■ **TEXTE FOURNI**:
□ □ □

Elle s’est baignée nue, a bu l’eau de la montagne, marché pieds nus et s’allonge parfois dans le gazon pour regarder les nuages. « En ce moment, si on va dans le bois, on marche dans les étoiles qui tombent du ciel, sur ce tapis de rouge et d’orange. Le ciel rejoint la terre. »

Rituel sacré et sexualité

Pour Michèle, la sexualité est échange d’énergie, dans la plus pure tradition orientale ou tantrique. « L’accès de l’énergie de la Terre se fait via la femme. La sexualité est un chemin direct vers Dieu.

Mais y’a plein de gens qui se cassent la figure avec ça en recherchant uniquement le plaisir et la puissance », dit-elle. La spiritualité et la nature font partie de la sexualité dans ce monde subtil de vases communicants. Cette sorcière bien-aimée parle aux éléments, discute avec l’esprit du feu, salue les rochers, remercie l’eau. Elle fait un avec ce qui l’entoure.

□ □ □

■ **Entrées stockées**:
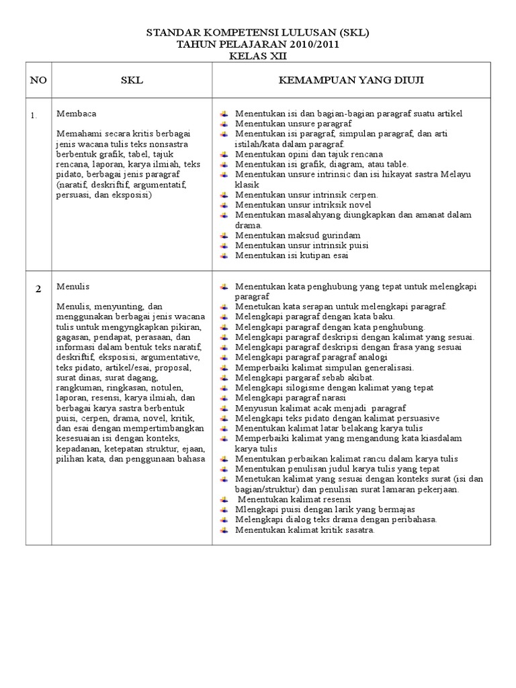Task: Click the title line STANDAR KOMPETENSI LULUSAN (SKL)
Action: coord(258,32)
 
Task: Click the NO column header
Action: coord(38,81)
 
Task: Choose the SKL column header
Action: coord(132,81)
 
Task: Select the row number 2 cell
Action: coord(38,289)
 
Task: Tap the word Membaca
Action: coord(72,114)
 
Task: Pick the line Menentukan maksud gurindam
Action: coord(298,235)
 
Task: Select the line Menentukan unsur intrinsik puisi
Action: coord(302,245)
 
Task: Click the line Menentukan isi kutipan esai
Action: coord(292,255)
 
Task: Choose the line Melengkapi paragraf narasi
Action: coord(290,398)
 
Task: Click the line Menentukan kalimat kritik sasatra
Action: coord(304,529)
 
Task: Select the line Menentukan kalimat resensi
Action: coord(296,499)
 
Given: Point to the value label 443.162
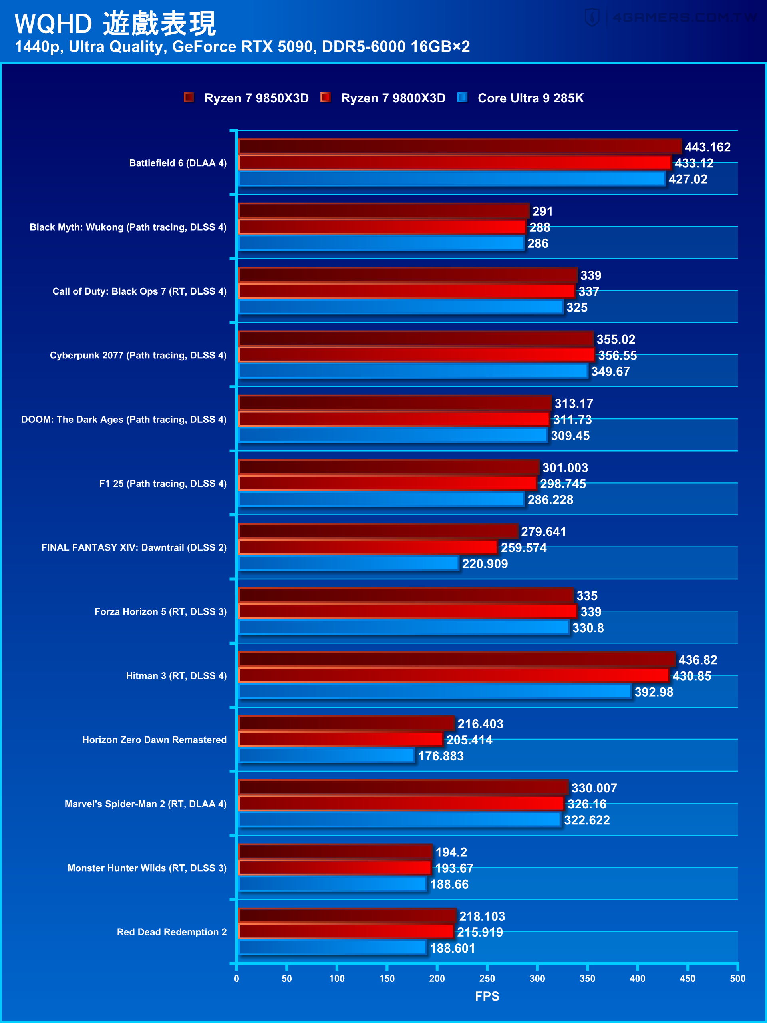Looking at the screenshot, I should tap(707, 147).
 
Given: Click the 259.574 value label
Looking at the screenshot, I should tap(523, 547).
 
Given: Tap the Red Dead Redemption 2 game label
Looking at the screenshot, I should tap(171, 932).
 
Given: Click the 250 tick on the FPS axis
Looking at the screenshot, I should tap(487, 978).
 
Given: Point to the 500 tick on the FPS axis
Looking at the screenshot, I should tap(737, 978).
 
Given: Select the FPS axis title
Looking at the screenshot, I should tap(487, 996).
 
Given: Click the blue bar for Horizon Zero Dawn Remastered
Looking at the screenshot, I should tap(326, 755).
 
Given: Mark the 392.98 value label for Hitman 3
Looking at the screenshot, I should tap(653, 692).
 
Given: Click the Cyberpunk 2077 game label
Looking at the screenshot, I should tap(138, 355).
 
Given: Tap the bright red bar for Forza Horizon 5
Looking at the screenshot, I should tap(407, 611).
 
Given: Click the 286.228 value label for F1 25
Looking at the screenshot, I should tap(550, 500).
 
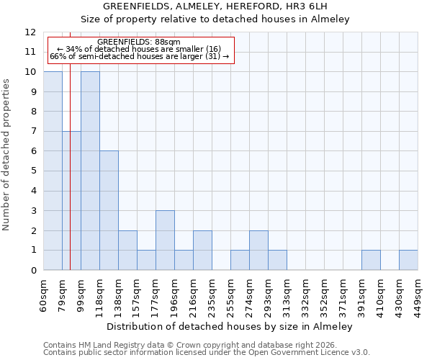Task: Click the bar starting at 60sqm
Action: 53,171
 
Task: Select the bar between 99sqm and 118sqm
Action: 90,171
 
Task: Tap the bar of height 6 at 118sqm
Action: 109,210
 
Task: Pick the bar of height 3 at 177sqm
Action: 165,240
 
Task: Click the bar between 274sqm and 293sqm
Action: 258,250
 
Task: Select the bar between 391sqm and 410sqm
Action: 371,260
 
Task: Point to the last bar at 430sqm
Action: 408,260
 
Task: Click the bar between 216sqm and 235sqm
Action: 202,250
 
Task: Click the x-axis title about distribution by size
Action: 230,326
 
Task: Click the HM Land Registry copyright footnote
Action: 190,345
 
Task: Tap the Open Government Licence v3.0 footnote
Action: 207,353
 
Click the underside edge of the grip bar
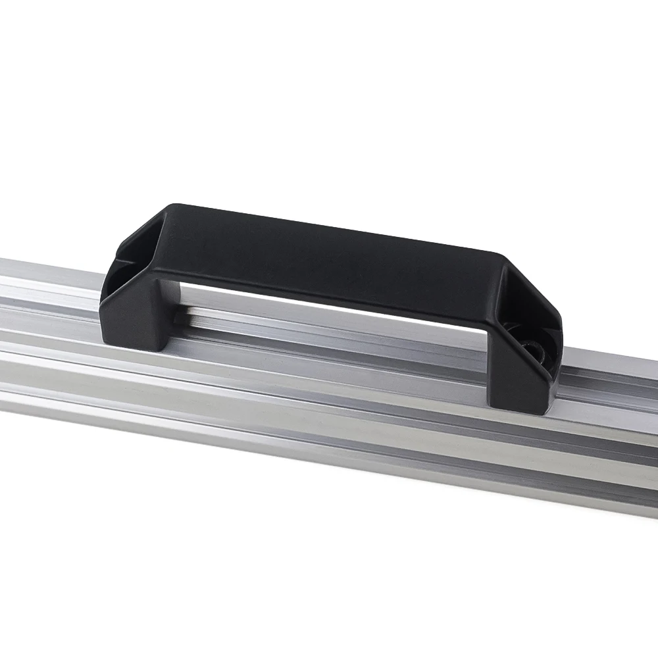coord(329,296)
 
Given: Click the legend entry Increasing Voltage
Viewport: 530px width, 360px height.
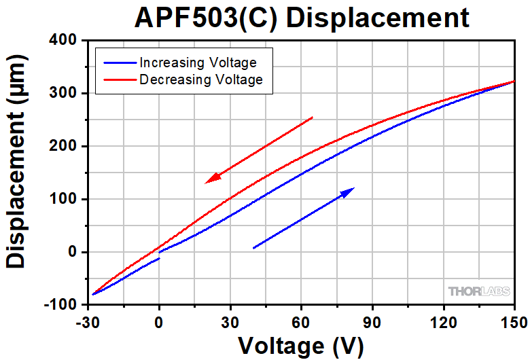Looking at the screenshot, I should (198, 62).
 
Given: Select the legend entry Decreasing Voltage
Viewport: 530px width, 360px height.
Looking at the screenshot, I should (200, 80).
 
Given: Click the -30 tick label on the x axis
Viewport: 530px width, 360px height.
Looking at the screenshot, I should (88, 320).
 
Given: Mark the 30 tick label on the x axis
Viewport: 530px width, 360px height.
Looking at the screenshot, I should (230, 320).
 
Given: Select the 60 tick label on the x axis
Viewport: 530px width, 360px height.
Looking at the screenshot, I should (301, 320).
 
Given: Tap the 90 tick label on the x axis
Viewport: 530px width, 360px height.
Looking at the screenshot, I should (372, 320).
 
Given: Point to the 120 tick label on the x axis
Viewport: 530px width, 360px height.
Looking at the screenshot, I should (443, 320).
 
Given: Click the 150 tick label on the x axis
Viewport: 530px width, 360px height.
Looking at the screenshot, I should (514, 320).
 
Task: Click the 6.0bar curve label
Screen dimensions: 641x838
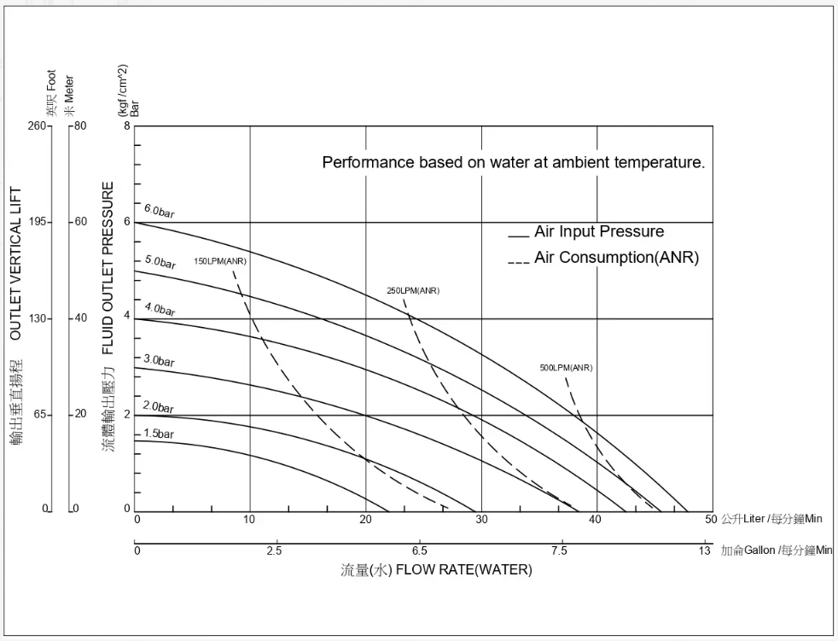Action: point(159,211)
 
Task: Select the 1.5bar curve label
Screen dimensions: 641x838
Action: point(158,434)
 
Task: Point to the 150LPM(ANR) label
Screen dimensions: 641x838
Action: point(220,261)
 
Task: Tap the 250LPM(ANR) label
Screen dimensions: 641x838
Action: point(413,291)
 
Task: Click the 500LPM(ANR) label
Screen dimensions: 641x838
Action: point(566,368)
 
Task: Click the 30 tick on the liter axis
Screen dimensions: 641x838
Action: point(482,519)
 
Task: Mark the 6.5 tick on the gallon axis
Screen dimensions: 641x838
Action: point(418,551)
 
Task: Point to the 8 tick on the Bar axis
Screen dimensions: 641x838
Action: point(127,126)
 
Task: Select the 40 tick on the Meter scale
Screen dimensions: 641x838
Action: point(80,318)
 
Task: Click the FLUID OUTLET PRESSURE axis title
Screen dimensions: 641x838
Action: point(108,268)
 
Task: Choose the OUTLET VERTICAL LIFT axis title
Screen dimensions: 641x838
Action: point(15,264)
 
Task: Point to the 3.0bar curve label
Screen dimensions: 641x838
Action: point(159,361)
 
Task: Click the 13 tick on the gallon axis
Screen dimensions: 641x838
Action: point(705,551)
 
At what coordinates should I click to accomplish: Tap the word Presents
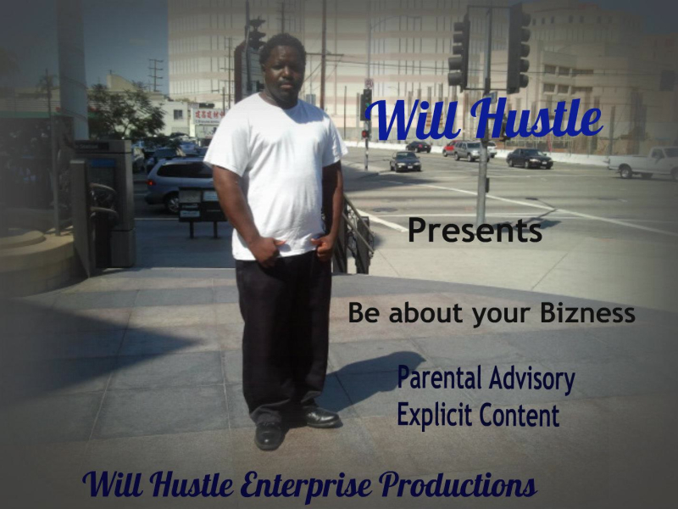[475, 231]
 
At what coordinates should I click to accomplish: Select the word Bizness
[591, 314]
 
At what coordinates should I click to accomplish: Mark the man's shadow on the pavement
[373, 378]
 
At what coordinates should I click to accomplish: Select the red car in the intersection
[449, 148]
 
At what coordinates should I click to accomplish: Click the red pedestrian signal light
[365, 133]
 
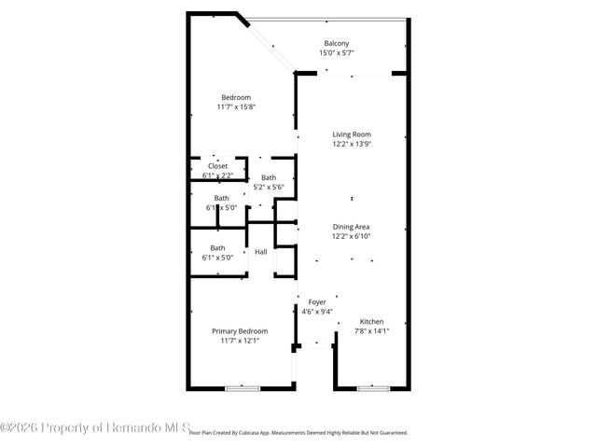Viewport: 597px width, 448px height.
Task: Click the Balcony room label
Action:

□ □ □

■ **OBJECTIF DE L'EXERCICE**:
Recopiez le texte fourni à l'identique, depuis « Mais y’a plein » jusqu'à « ce qui l’entoure. » inclus.

■ **CORRIGÉ PROPOSÉ**:
Mais y’a plein de gens qui se cassent la figure avec ça en recherchant uniquement le plaisir et la puissance », dit-elle. La spiritualité et la nature font partie de la sexualité dans ce monde subtil de vases communicants. Cette sorcière bien-aimée parle aux éléments, discute avec l’esprit du feu, salue les rochers, remercie l’eau. Elle fait un avec ce qui l’entoure.